Defense agency's effort to secure Soviet pathogens grows
Goal is to create disease surveillance network in former Soviet republics.
A U.S. program to secure and catalog biological agents at former Soviet laboratories has moved forward quickly in recent years, with increased cooperation from five former Soviet republics speeding progress, U.S. Defense Department officials said this week.
The United States has been working closely with the governments of Azerbaijan, Georgia, Kazakhstan, Ukraine and Uzbekistan to consolidate dangerous pathogens stored at "antiplague" sites, Scott Levac, manager of the Threat Agent Detection Response program at the U.S. Defense Threat Reduction Agency, said at a briefing Tuesday. The goal is to create a disease surveillance network for each nation and consolidate biological agents to no more than three sites in each country, reducing the chance that terrorists would acquire the pathogens.
To date, 11 institutes for consolidating pathogens have been established in the five countries. These "central reference laboratories" are former antiplague laboratories converted for use in the program by the United States and the governments of former Soviet states, with the two sides splitting the cost.
The program has also engaged former Soviet scientists with biological weapons expertise by offering them work in the new facilities.
"We have really gone out of our way not only to engage individuals but the [research] organizations" inside each country, Levac said.
The United States expects to spend around $400 million on the program over the next five years, said Jim Reid, director of Cooperative Threat Reduction policy at the Pentagon. He added that close cooperation with the former republics has allowed the budget to grow significantly from the $2 million set aside in 1998.
Cooperation has "allowed us to kind of develop the system in an environment that was supportive of what we were trying to do," he said.
Reid also said that Threat Agent Detection Response is not taking place within Russia. "Significant policy differences" and disagreements over certification requirements have stopped work on the program between Moscow and Washington, he said without elaborating on disagreements over policy or certification.
Top-to-Bottom Cooperation
The Threat Agent Detection Response program is using some former Soviet antiplague sites as bases of operation. The Soviet Union established the sites in order to detect and respond to disease outbreaks, Levac said.
Experts consider the facilities to be public health and proliferation risks, as they contain agents such dangerous pathogens as anthrax, bubonic plague and tularemia. One of the primary goals of the program is to improve security at the antiplague sites in which such agents are being consolidated and to collect dangerous agents from shuttered laboratories before they fall into the hands of terrorists.
All consolidation facilities must meet U.S. Biosafety Level 2 or 3 security standards, which require sufficient security to protect agents that present risks to workers and the public.
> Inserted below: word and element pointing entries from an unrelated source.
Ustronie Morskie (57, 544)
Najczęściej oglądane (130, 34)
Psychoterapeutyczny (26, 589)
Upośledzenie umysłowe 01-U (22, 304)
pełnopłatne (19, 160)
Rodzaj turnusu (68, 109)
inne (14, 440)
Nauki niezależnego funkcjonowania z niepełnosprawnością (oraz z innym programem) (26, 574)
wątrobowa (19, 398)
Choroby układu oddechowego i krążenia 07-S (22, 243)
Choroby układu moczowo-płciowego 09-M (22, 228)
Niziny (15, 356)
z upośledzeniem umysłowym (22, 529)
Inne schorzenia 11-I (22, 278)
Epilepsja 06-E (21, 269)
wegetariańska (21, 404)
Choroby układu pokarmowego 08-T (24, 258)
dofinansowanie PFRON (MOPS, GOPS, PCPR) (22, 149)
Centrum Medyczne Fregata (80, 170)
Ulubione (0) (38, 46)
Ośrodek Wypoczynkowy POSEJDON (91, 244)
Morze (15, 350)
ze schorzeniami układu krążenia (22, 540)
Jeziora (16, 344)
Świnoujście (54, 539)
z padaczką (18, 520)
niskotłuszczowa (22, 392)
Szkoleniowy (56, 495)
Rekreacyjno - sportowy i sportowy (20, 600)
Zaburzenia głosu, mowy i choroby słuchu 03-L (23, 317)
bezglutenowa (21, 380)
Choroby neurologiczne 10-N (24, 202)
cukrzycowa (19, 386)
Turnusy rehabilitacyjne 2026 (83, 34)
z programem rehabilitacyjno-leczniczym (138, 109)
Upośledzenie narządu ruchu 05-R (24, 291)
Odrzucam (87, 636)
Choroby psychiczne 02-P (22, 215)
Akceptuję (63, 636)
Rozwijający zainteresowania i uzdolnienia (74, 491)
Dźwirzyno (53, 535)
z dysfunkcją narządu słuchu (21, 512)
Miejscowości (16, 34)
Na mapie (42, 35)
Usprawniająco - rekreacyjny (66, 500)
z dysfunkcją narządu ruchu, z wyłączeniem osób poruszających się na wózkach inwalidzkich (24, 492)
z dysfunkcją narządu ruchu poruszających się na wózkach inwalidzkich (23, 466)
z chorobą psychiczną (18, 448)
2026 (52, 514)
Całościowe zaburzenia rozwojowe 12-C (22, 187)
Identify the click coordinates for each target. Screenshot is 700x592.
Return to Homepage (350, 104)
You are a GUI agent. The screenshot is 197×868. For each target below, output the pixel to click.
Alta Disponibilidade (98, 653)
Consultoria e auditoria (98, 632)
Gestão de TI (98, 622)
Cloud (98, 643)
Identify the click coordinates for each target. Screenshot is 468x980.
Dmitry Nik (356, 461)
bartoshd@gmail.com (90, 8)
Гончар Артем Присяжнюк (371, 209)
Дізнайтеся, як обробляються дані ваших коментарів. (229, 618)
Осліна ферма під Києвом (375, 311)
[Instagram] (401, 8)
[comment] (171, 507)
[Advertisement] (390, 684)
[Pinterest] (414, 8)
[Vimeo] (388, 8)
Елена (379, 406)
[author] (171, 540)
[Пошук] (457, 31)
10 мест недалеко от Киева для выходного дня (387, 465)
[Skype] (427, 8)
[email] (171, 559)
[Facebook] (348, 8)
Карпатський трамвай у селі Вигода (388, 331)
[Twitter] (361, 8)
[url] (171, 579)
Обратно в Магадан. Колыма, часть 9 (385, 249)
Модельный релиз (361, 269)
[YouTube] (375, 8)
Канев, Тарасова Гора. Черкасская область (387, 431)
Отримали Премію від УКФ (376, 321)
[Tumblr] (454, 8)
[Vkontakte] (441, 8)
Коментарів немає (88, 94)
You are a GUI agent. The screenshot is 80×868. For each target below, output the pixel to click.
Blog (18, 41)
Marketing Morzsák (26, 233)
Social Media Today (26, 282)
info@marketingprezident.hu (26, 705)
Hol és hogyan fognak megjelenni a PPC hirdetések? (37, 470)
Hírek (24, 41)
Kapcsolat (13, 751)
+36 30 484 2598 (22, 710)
Levac said the program functions on three levels - local, regional and state. Experts at the local level are trained to recognize and respond to disease outbreaks. These experts would report any outbreaks to the central reference laboratories, which would then dispatch teams of epidemiologists to respond.
Sentinel stations have been established at the regional level, with the number of stations depending on the size of the country. Workers at these stations are dispatched to recover pathogens from old Soviet research laboratories around the republics, package them safely and ship them to the central reference laboratories.
At the central reference facilities, human and veterinary pathogen samples taken from laboratories around the country are consolidated and cataloged, with information on the pathogens sent to an electronic database in the United States. These laboratories have state-of-the-art security and all workers undergo thorough background checks to protect against security breaches. Each state has at least one of these, Levac said.
This "top-to-bottom" cooperation creates a comprehensive statewide disease surveillance program, Levac said.